A new study suggests that we could cut cancer deaths by half - and reduce the rate of new cancers by up to 60 percent - all without any new treatments.
In fact, it wouldn't take any drugs at all. All we need to do is get people to follow the recommendations that doctors have been making for decades: don't smoke, drink moderately, maintain a healthy weight, and exercise regularly.
At least, that's the message from a new study that looked at the lifestyles of more than 100,000 doctors and nurses in the US.
To make this clear right up front - lifestyle alone is never going to stop all cancers. Unfortunately, a lot of the time, the disease strikes totally at random, and it can happen to even the healthiest of people.
But the new study serves as a reminder that while we often focus all our money and effort on new treatments, there are already proven ways to reduce people's risk of developing cancer.
"Some of the declines we have already seen in cancer mortality - the large decline in lung cancer - that was because of efforts to stop people from smoking," Siobhan Sutcliffe, a public health scientists from Washington University in St. Louis, who wasn't involved in the research, told Carolyn Y. Johnson from The Washington Post.
"Even while we're making new discoveries, that shouldn't stop us from acting on the knowledge we already do have."
So is the prevention issue really that cut and dry? You can't blame people for not following the guidelines when a lot of media coverage makes it sound like everything both causes and prevents cancer - what we can we do but throw our hands up and live our lives?
But while the occasional study might find something random, the reality is that the vast majority of research is on the same page when it comes to risk factors for cancer - cigarettes, too much alcohol, obesity, and a lack of exercise are all bad.

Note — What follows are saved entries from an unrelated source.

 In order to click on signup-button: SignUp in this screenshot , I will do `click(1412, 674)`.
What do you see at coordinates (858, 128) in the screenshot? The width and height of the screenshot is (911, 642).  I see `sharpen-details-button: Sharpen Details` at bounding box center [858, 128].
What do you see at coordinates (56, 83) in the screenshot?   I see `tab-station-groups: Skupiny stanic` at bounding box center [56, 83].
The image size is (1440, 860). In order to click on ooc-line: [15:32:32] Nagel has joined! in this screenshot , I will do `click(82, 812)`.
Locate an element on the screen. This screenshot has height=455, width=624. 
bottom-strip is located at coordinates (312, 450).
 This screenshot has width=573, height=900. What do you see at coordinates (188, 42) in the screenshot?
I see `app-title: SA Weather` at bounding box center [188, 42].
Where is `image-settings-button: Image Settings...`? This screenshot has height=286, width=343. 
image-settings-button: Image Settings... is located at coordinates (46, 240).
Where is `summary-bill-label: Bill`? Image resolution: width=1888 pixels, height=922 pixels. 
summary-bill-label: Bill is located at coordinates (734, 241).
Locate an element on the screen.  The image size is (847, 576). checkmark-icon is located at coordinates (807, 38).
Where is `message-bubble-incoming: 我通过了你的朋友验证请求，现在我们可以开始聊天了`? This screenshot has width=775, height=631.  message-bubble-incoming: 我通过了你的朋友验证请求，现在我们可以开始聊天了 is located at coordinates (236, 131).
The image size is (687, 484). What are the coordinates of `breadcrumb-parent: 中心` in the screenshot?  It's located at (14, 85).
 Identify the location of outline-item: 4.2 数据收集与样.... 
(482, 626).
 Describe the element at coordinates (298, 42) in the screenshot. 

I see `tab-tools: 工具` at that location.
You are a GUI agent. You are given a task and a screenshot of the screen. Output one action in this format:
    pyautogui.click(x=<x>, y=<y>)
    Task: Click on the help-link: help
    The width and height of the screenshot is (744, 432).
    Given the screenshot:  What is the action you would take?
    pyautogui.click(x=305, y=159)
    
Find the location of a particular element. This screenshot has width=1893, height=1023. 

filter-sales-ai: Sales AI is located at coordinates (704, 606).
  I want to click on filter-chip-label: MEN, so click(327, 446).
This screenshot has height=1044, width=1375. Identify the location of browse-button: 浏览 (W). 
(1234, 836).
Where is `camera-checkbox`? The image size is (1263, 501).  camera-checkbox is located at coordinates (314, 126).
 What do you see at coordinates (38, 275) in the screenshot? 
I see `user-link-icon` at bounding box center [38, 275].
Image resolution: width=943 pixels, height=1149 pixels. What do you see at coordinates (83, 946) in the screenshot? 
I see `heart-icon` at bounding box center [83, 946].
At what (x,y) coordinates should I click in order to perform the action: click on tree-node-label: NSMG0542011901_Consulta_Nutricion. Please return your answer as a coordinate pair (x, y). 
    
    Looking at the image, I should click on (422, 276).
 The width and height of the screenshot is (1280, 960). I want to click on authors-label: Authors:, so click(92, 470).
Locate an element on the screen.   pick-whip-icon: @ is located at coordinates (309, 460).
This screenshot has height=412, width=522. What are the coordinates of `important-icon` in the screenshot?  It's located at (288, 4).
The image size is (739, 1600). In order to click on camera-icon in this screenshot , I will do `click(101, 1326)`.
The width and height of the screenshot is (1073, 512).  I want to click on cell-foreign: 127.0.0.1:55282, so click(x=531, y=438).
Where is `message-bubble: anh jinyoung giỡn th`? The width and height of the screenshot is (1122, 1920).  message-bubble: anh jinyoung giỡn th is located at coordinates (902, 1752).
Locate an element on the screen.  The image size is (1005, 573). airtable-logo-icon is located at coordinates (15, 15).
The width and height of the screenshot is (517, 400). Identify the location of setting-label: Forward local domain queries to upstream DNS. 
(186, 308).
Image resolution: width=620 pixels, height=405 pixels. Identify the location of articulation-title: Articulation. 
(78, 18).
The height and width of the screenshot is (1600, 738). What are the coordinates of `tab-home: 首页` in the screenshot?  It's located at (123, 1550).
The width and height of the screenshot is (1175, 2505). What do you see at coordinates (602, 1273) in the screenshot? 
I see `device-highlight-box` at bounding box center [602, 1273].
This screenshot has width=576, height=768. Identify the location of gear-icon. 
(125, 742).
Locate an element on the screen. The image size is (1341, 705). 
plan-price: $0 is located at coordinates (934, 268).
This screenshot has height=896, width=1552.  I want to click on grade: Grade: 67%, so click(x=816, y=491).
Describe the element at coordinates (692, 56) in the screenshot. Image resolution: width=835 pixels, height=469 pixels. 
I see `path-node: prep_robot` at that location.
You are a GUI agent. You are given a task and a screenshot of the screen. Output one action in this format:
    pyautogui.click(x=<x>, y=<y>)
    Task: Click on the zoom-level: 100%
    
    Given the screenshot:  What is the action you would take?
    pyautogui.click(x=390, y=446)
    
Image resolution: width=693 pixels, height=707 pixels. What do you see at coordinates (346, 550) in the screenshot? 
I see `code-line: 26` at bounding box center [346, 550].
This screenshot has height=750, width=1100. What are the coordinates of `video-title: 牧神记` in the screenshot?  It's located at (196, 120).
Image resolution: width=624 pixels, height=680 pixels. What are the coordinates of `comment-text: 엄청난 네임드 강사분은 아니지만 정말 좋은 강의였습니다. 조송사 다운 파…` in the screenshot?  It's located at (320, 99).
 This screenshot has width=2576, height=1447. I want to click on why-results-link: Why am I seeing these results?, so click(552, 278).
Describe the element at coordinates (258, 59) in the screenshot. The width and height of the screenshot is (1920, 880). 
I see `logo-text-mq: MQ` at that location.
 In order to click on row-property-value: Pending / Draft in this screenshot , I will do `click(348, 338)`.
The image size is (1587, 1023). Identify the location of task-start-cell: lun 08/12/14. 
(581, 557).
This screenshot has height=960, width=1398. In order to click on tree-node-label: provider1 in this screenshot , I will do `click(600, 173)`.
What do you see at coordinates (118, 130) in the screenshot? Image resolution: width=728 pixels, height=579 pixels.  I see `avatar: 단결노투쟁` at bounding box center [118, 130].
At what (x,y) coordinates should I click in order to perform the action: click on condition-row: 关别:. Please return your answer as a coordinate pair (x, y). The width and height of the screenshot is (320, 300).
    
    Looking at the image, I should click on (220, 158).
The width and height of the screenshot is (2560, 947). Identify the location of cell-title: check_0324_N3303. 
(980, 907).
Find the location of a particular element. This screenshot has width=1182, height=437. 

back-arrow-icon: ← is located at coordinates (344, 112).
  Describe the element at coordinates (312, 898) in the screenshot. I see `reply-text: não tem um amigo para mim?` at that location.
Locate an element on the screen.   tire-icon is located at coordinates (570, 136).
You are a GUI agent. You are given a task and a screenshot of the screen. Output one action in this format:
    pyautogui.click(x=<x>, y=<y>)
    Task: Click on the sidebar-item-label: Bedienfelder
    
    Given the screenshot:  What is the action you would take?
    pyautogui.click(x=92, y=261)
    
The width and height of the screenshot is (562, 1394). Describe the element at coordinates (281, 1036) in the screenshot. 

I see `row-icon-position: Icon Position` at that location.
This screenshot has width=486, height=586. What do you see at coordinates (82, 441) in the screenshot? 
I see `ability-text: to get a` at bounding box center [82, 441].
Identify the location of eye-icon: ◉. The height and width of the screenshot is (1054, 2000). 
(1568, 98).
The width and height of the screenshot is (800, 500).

And that's not to mention sun exposure, because this specific study only looked at carcinoma - which are most cancers except brain and skin cancers.
To figure out just how much of a risk living an 'unhealthy' lifestyle really is, Mingyang Song and Edward Giovannucci from Massachusetts General Hospital looked at data on taken from a range of long-term studies on doctors and nurses in the US.
They divided their cohort into two groups. The 'low risk group' didn't smoke; drank no more than one drink a day for women, or two drinks a day for men; maintained a 'healthy' BMI; and regularly got 2.5 hours of moderate exercise a week, or half as much vigorous exercise. The 'high risk group' didn't meet those criteria.
All in all, almost 30,000 people were in the 'low risk group' and more than 100,000 people were at high risk (which just goes to show that even doctors and nurses don't always follow their own advice).
After looking at cancer rates, they found that up to 80 percent of lung cancer could be put down to lifestyle, as well as more than one-fifth of colon cancer, pancreatic cancer, and kidney cancer cases.
When they applied those rates to the rest of the US population, they found that between 41 and 63 percent of cancer cases could be preventable, as well as 59 to 67 percent of cancer deaths.
That's a pretty huge if you consider the fact that despite countless promising new treatments, we're still no closer to a 'cure' for cancer - the more we learn about the disease, the more complex we realise it is.
"These findings reinforce the predominant importance of lifestyle factors in determining cancer risk," the researchers write in JAMA Oncology. "Therefore, primary prevention should remain a priority for cancer control."
There are some flaws to mention in this study - it only looked at data on white doctors and nurses in the US, so there are a whole lot of demographics that weren't accounted for. Also, doctors and nurses are generally healthier than the rest of the population, so applying the findings from this group to everyone else doesn't necessarily work out so well.
And let's not get started on the fact that healthy body weight in this case was based on BMI, which a growing body of research has shown is a flawed measure of health.
But all that said, the team still had a huge sample size to look at, and found some pretty striking trends, and the overall message is that we can't forget about prevention in our search for a cure.
"There's room for both. Let's not ignore the power of therapy and its applications for people who have cancer. … We simply cannot ignore that," cancer researcher Tyler Jacks from MIT, who wasn't part of the study, told The Washington Post. "But why can't we also include, as we think about cancer control more broadly, the lifestyle issues, the human behaviour issues, that can lower overall risk."